L'ordre bénédictin de
Cluny, le plus vigoureux, prolongea les renaissances ottonienne et carolingienne en revenant aux principes esthétiques de l'Antiquité ; ses monastères se situaient pour la plupart au sud de l'Europe où les monuments érigés par l'Empire proposaient des exemples d'architecture et de décor. L'édifice où se concentrait l'activité des moines sur l'office liturgique devait apparaître comme une préfiguration ici-bas de la Jérusalem céleste : s'y accumulait tout ce qui pouvait rendre rutilant l'oratoire. Des colonnes romaines furent acheminées de Provence en Bourgogne, la basilique pouvant contenir quatre ou cinq cents moines fut conçue d'après les monuments de l'ancienne Rome et leurs façades sculptées : la grande sculpture figurative reparut à l'entrée des églises neuves.
C'était triompher de longues résistances mentales. Les intellectuels s'opposaient à la résurgence de la plastique, vue comme la manifestation de superstitions, la perpétuation du culte des anciens dieux. Représenter Jésus (le Dieu incarné donc figurable) et les saints par une peinture discrète, on pouvait l'admettre, mais en aucun cas par le relief.
Les images en relief s'établirent sur les murs extérieurs, particulièrement au seuil de la basilique, lieu de transition entre le monde charnel et un autre monde, à demi céleste. La scène de l'Ascension du Christ ou de son retour pour le Jugement dernier se présentait directement au regard du peuple.

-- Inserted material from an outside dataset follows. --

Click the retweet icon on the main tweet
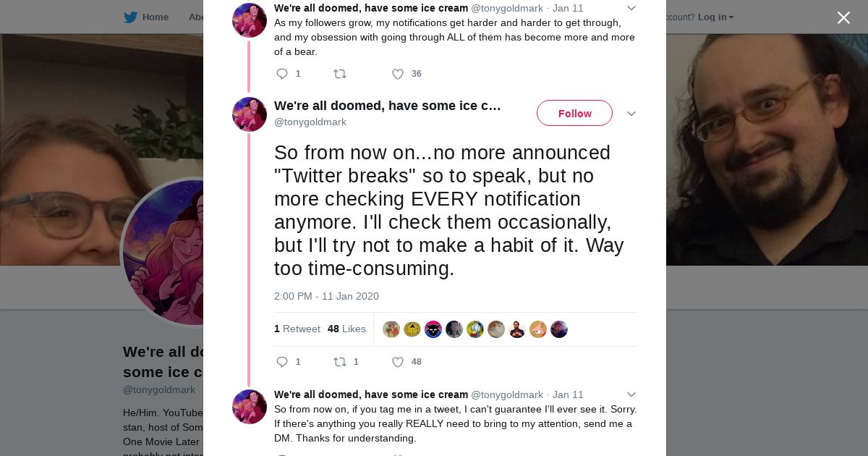Viewport: 868px width, 456px height. coord(339,362)
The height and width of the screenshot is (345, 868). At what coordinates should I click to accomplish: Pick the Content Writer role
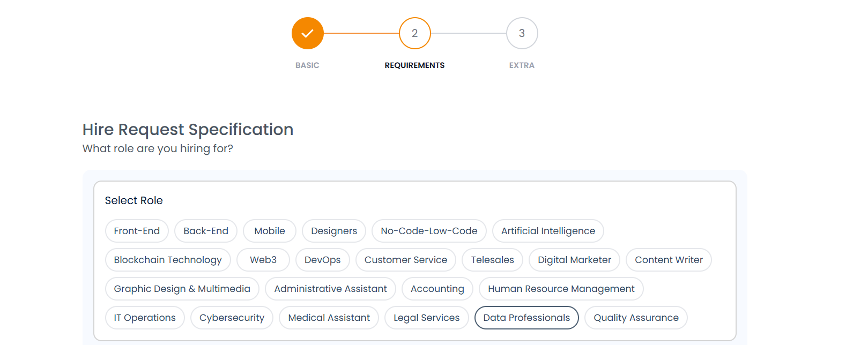click(669, 260)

Vers 1130, Suger, abbé de Saint-Denis et serviteur de la monarchie, voulut honorer celle-ci en même temps qu'il honorait Dieu et inventa un nouvel art royal. Il transposa dans les vitraux de l'abside le décor d'émail et de gemmes ornant les objets du trésor impérial ; il implanta en Ile-de-France les manières nouvelles qu'on avait en Bourgogne et en Aquitaine de traiter l'image ; il fit sculpter les ancêtres de Jésus sur les colonnes du portail, le Jugement dernier et la vision de Jean dans l'Apocalypse au tympan, et sur les portes de bronze la Passion et l'Ascension. Et il voulut que tout l'intérieur fût envahi par la lumière : « La noble clarté de l'ouvrage est là pour éclairer les esprits et les conduire à la vraie lumière dont le Christ est la porte », écrit-il.
Son oeuvre est l'aboutissement des innovations monastiques du XIe s. et elle les dépasse, démontrant, comme la théologie nouvelle, que Dieu est lumière et qu'il s'est incarné. Elle témoigne des changements qui se produisaient au NO de l'Europe entre 1110 et 1140.

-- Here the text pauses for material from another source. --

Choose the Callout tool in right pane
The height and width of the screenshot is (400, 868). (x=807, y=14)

En ces moments de pleine réussite agricole, les
villes où affluaient les surplus de la production, prenaient le pas sur les campagnes. La monnaie s'y concentrait, c-à-d le pouvoir : la création artistique se retirait des campagnes où s'éparpillaient les monastères et s'installait dans les villes.
Les manières de penser se modifiaient et en milieu urbain deux attitudes se renforçaient. D''abord le besoin de comprendre, de sortir de soi, de communiquer : les élèves d'Abélard ne pouvaient croire ce qu'ils n'avaient d'abord compris. Ensuite la découverte que le monde visible n'était pas mauvais et que pour être agréable à Dieu il n'est pas nécessaire de le fuir (comme le faisaient les moines).
On s'apercevait que les choses matérielles ne sont pas inexorablement condamnées à se corrompre mais qu'un progrès continu les entraîne. La création n'est pas achevée, les humains sont appelés par le Créateur à perfectionner l'univers. Il leur faut donc mieux connaître les lois de la nature, le projet de Dieu.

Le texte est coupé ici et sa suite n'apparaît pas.